The class has been fun, too, Gonzales said, not only because of the skills he learned and what he created, but the community the students built working together has been an unexpectedly fun part of it as well.

“It’s not only making – creating something like the moccasins has been super fun, because I never thought I could make my own shoes before, but it’s fun to be able to feel like you have the tools necessary to sustain yourself,” he said. “Not only that, I think what has been fun is the process, because we have studio hours together, so we get to chat and connect and laugh and struggle and all of that stuff in the studio together.”
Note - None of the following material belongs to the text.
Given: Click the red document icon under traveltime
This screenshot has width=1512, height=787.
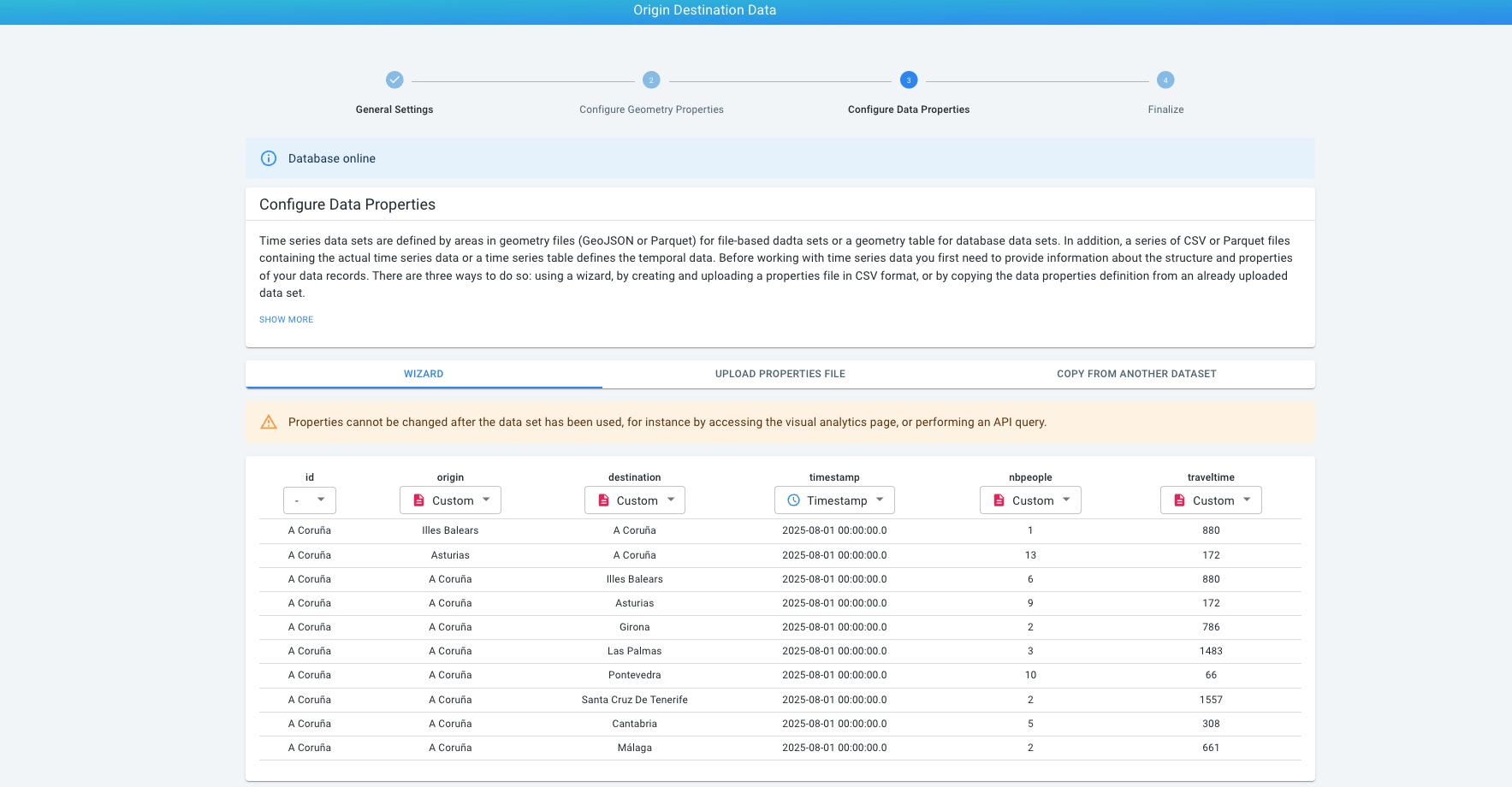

And while the fashion show is an important part of the class – it is the culmination of what the students have learned all semester – for the members of the public who attend, it offers a different view of what Native art can mean, Gonzales said, adding that the showcase is a nice way to wrap up the class because it’s a way to take the art off the wall and put it on the body again. “And sort of lay claim that Native people (are) still existing, Native people (are) still making Native art.”
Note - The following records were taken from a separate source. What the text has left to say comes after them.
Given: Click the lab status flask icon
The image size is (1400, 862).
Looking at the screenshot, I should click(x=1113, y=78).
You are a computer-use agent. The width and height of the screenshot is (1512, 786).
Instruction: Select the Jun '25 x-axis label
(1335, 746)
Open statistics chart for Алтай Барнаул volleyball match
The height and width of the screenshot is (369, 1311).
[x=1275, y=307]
“With Native art, there’s a lot of factors that complicate it, right? And I think one of them, whenever we think of art in a Western context, we think of art being in a gallery on display and not being used. And I think in a lot of Native cultures, including Navajo, there’s not necessarily a word for art, because a lot of these objects were just objects that were used,” he said. “There was still Indigenous design and beauty and thinking instilled in the objects, but it wasn’t necessarily an object that was meant to be unused. So I think with the fashion show, we get to put these objects back on and recontextualize them in a way that feels more Indigenous, and it takes the art off from the wall and puts it on back onto the original canvas.”